(RECORDS FOR THE TASK begins)

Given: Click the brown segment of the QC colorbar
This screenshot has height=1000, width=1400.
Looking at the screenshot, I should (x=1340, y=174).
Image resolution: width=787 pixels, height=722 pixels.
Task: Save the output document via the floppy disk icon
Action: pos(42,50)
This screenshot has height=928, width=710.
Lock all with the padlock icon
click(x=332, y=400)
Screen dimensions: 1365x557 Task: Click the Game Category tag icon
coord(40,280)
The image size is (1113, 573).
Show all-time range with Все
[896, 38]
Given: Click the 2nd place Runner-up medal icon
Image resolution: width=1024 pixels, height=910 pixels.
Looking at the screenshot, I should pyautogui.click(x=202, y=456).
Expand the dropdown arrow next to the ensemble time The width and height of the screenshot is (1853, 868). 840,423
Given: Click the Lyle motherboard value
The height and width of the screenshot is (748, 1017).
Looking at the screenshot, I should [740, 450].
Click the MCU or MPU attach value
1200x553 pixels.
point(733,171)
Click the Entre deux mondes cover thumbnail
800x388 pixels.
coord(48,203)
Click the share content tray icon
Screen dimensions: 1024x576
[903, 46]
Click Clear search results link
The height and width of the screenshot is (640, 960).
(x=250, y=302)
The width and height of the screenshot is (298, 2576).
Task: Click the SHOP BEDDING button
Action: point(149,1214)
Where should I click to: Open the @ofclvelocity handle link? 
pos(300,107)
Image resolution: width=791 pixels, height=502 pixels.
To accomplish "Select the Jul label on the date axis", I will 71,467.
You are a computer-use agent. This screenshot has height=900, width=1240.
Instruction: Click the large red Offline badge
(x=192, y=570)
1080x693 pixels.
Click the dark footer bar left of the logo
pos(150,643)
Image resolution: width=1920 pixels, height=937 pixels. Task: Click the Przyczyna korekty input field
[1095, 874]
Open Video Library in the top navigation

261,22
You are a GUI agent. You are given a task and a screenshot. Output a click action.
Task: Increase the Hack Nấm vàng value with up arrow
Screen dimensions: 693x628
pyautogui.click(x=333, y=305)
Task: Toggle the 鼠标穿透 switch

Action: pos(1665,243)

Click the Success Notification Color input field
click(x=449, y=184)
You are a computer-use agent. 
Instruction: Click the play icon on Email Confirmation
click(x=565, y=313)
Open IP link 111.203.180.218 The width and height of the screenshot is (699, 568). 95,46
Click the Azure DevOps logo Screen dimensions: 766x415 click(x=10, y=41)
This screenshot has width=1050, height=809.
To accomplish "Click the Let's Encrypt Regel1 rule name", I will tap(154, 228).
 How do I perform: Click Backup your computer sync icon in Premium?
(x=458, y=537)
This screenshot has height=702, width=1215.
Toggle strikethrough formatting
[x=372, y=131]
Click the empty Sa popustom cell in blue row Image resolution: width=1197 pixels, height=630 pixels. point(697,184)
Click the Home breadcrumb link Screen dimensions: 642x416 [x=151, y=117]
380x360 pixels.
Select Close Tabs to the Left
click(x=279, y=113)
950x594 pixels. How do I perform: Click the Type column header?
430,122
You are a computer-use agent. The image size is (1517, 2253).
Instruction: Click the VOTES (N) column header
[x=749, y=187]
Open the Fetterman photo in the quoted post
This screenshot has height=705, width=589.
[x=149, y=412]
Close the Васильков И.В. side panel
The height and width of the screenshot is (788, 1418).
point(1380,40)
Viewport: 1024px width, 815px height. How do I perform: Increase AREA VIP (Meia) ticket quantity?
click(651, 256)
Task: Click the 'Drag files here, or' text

(RECORDS FOR THE TASK ends)

TASK INSTRUCTIONS: All lines above should be output verbatim.

RESPONSE TO THIS TASK:
Given: Click the brown segment of the QC colorbar
This screenshot has height=1000, width=1400.
Looking at the screenshot, I should (x=1340, y=174).
Image resolution: width=787 pixels, height=722 pixels.
Task: Save the output document via the floppy disk icon
Action: pos(42,50)
This screenshot has height=928, width=710.
Lock all with the padlock icon
click(x=332, y=400)
Screen dimensions: 1365x557 Task: Click the Game Category tag icon
coord(40,280)
The image size is (1113, 573).
Show all-time range with Все
[896, 38]
Given: Click the 2nd place Runner-up medal icon
Image resolution: width=1024 pixels, height=910 pixels.
Looking at the screenshot, I should pyautogui.click(x=202, y=456).
Expand the dropdown arrow next to the ensemble time The width and height of the screenshot is (1853, 868). 840,423
Given: Click the Lyle motherboard value
The height and width of the screenshot is (748, 1017).
Looking at the screenshot, I should [740, 450].
Click the MCU or MPU attach value
1200x553 pixels.
point(733,171)
Click the Entre deux mondes cover thumbnail
800x388 pixels.
coord(48,203)
Click the share content tray icon
Screen dimensions: 1024x576
[903, 46]
Click Clear search results link
The height and width of the screenshot is (640, 960).
(x=250, y=302)
The width and height of the screenshot is (298, 2576).
Task: Click the SHOP BEDDING button
Action: point(149,1214)
Where should I click to: Open the @ofclvelocity handle link? 
pos(300,107)
Image resolution: width=791 pixels, height=502 pixels.
To accomplish "Select the Jul label on the date axis", I will 71,467.
You are a computer-use agent. This screenshot has height=900, width=1240.
Instruction: Click the large red Offline badge
(x=192, y=570)
1080x693 pixels.
Click the dark footer bar left of the logo
pos(150,643)
Image resolution: width=1920 pixels, height=937 pixels. Task: Click the Przyczyna korekty input field
[1095, 874]
Open Video Library in the top navigation

261,22
You are a GUI agent. You are given a task and a screenshot. Output a click action.
Task: Increase the Hack Nấm vàng value with up arrow
Screen dimensions: 693x628
pyautogui.click(x=333, y=305)
Task: Toggle the 鼠标穿透 switch

Action: pos(1665,243)

Click the Success Notification Color input field
click(x=449, y=184)
You are a computer-use agent. 
Instruction: Click the play icon on Email Confirmation
click(x=565, y=313)
Open IP link 111.203.180.218 The width and height of the screenshot is (699, 568). 95,46
Click the Azure DevOps logo Screen dimensions: 766x415 click(x=10, y=41)
This screenshot has width=1050, height=809.
To accomplish "Click the Let's Encrypt Regel1 rule name", I will tap(154, 228).
 How do I perform: Click Backup your computer sync icon in Premium?
(x=458, y=537)
This screenshot has height=702, width=1215.
Toggle strikethrough formatting
[x=372, y=131]
Click the empty Sa popustom cell in blue row Image resolution: width=1197 pixels, height=630 pixels. point(697,184)
Click the Home breadcrumb link Screen dimensions: 642x416 [x=151, y=117]
380x360 pixels.
Select Close Tabs to the Left
click(x=279, y=113)
950x594 pixels. How do I perform: Click the Type column header?
430,122
You are a computer-use agent. The image size is (1517, 2253).
Instruction: Click the VOTES (N) column header
[x=749, y=187]
Open the Fetterman photo in the quoted post
This screenshot has height=705, width=589.
[x=149, y=412]
Close the Васильков И.В. side panel
The height and width of the screenshot is (788, 1418).
point(1380,40)
Viewport: 1024px width, 815px height. How do I perform: Increase AREA VIP (Meia) ticket quantity?
click(651, 256)
Task: Click the 'Drag files here, or' text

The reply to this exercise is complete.